What constitutes a rumor? It means speech that has no basis in fact that is fabricated then somehow disseminated. The history of rumors is ancient, but in the new media age the creation and transmission of the rumor has been given new “wings” — and their transmission power and destructive power have also grown geometrically. In recent years, from the salt hoarding scare to earthquake rumors, to the Ms. AIDS incident (艾滋女事件), rumors have continued to violate the rights and reputation of others and do harm to public order. Therefore, an attitude of opposition to rumors evinces basic reason on the part of citizens, and serves to defend a society’s bottom line [of decency and order]. The logic we can obtain from this is that there is a dialectical relationship between freedom and order. And the freedom of any individual must be exercised within the scope of the law, and cannot tread over the bottom line, violating the freedom of others. To put it another way, speech should be free, but rumors cannot be free.
Some people believe that freedom of speech implies the right to speak in error, and that tolerance toward rumors means the protection of the right to speak — and conversely, that punishing rumors place limitations on speech freedom. This view is completely specious. As a legal right and a political right, free speech is the freedom to express one’s views, and the rational basis for this is tolerance for subjective likes and dislikes, the admission that views are pluralistic. And just as any freedom has its limits, free speech has its limits. The protection of the right to “say the wrong thing” does not mean toleration of deliberate rumors. Saying the wrong thing and manufacturing rumors are fundamentally different in nature. There is a famous saying from the United States Supreme Court: Absolutely no one has the freedom to falsely shout fire in a theater and create panic [See NOTE below]. To create and disseminate false facts does not, under the law, equate to the exercise of free speech, and in no country does free speech include the freedom to fabricate rumors.
NOTE: The correct quote from the opinion of Justice Oliver Wendell Holmes, Jr. in Schenck v. United States in 1919 is as follows: “The most stringent protection of free speech would not protect a man falsely shouting fire in a theater and causing a panic. . . The question in every case is whether the words used are used in such circumstances and are of such a nature as to create a clear and present danger that they will bring about the substantive evils that Congress has a right to prevent.”

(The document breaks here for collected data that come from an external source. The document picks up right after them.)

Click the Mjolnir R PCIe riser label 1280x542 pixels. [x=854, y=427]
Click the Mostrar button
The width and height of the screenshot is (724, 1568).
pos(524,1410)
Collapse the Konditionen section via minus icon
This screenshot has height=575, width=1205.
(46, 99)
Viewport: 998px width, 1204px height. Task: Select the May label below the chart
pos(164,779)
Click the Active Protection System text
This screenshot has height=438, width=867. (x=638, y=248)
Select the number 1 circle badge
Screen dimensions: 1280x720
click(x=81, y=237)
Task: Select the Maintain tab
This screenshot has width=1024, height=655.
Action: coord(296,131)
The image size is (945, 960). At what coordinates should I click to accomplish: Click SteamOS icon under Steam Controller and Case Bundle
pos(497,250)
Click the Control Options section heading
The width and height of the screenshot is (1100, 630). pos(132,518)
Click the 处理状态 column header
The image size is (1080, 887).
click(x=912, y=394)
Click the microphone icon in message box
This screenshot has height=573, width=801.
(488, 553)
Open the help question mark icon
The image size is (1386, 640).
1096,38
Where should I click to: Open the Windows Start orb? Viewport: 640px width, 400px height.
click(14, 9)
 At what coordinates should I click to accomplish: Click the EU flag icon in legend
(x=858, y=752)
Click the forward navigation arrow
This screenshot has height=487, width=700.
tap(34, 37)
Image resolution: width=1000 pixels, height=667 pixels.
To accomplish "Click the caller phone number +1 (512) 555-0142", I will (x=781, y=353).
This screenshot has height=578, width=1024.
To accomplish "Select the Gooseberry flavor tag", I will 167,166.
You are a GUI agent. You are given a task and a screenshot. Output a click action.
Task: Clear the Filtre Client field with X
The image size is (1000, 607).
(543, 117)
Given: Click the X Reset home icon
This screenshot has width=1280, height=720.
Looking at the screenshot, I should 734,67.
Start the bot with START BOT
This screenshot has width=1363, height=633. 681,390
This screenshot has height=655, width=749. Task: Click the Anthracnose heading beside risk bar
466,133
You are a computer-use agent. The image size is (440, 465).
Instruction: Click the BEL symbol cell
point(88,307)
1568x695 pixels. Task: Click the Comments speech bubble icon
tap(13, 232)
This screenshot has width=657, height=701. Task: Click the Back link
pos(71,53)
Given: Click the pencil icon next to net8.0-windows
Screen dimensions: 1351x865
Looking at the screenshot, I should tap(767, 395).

There is another view that holds that in the free market of speech, rumors will naturally collapse all on their own, and that the best thing is to take a laissez-faire attitude, letting rumors grow and die of themselves. Leaving aside for a moment the notion that oft-repeated lies can be accepted as truth, even if a rumor is really eliminated, do we just dispense with what is right and what is wrong? Does this erase the real damage that has resulted? On February 10, 2011, a rumor in Xiangshui County in Jiangsu Province said that an explosion was about to occur at a chemical enterprise in the Chenjiagang Chemical Park, and as a result people ignorant of the truth were in a state of terror and left their homes, resulting in auto accidents in which four people died and many were injured. To trample on the rights of others in the name of “free speech,” with real harm to public order — this is the real threat to freedom.